WHAT YOU WILL DO: Please output every line of the entries below as a JSON list of strings, one string per line, leaving out blank lines.

[start GIVEN INFORMATION]

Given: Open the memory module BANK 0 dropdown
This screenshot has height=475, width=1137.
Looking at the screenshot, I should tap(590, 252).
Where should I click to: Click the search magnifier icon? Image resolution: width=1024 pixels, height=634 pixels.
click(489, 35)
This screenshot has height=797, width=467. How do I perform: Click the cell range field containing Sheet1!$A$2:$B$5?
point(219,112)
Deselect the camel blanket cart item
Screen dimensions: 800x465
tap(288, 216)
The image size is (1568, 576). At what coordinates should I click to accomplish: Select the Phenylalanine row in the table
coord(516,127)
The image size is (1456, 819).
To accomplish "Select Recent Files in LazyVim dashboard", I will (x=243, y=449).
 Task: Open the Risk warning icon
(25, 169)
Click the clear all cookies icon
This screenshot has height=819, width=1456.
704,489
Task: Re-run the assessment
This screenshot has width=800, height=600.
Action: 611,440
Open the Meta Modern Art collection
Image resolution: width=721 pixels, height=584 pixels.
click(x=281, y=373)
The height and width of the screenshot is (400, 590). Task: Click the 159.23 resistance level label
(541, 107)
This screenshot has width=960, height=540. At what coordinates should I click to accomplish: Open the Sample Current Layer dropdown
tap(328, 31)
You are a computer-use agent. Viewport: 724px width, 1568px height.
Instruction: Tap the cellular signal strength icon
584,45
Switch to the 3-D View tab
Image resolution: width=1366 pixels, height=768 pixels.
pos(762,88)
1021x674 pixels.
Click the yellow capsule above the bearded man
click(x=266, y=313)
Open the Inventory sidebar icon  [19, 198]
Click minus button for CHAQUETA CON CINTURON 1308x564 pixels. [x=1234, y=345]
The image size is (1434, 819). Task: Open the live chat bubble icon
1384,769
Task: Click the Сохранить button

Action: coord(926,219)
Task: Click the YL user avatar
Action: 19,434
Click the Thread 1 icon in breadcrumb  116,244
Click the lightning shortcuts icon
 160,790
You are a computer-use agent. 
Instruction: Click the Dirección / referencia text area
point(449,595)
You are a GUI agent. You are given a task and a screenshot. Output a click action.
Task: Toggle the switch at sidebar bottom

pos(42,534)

[end GIVEN INFORMATION]

EXERCISE ANSWER:
[
  "Given: Open the memory module BANK 0 dropdown",
  "This screenshot has height=475, width=1137.",
  "Looking at the screenshot, I should tap(590, 252).",
  "Where should I click to: Click the search magnifier icon? Image resolution: width=1024 pixels, height=634 pixels.",
  "click(489, 35)",
  "This screenshot has height=797, width=467. How do I perform: Click the cell range field containing Sheet1!$A$2:$B$5?",
  "point(219,112)",
  "Deselect the camel blanket cart item",
  "Screen dimensions: 800x465",
  "tap(288, 216)",
  "The image size is (1568, 576). At what coordinates should I click to accomplish: Select the Phenylalanine row in the table",
  "coord(516,127)",
  "The image size is (1456, 819).",
  "To accomplish \"Select Recent Files in LazyVim dashboard\", I will (x=243, y=449).",
  " Task: Open the Risk warning icon",
  "(25, 169)",
  "Click the clear all cookies icon",
  "This screenshot has height=819, width=1456.",
  "704,489",
  "Task: Re-run the assessment",
  "This screenshot has width=800, height=600.",
  "Action: 611,440",
  "Open the Meta Modern Art collection",
  "Image resolution: width=721 pixels, height=584 pixels.",
  "click(x=281, y=373)",
  "The height and width of the screenshot is (400, 590). Task: Click the 159.23 resistance level label",
  "(541, 107)",
  "This screenshot has width=960, height=540. At what coordinates should I click to accomplish: Open the Sample Current Layer dropdown",
  "tap(328, 31)",
  "You are a computer-use agent. Viewport: 724px width, 1568px height.",
  "Instruction: Tap the cellular signal strength icon",
  "584,45",
  "Switch to the 3-D View tab",
  "Image resolution: width=1366 pixels, height=768 pixels.",
  "pos(762,88)",
  "1021x674 pixels.",
  "Click the yellow capsule above the bearded man",
  "click(x=266, y=313)",
  "Open the Inventory sidebar icon  [19, 198]",
  "Click minus button for CHAQUETA CON CINTURON 1308x564 pixels. [x=1234, y=345]",
  "The image size is (1434, 819). Task: Open the live chat bubble icon",
  "1384,769",
  "Task: Click the Сохранить button",
  "Action: coord(926,219)",
  "Task: Click the YL user avatar",
  "Action: 19,434",
  "Click the Thread 1 icon in breadcrumb  116,244",
  "Click the lightning shortcuts icon",
  " 160,790",
  "You are a computer-use agent. ",
  "Instruction: Click the Dirección / referencia text area",
  "point(449,595)",
  "You are a GUI agent. You are given a task and a screenshot. Output a click action.",
  "Task: Toggle the switch at sidebar bottom",
  "pos(42,534)"
]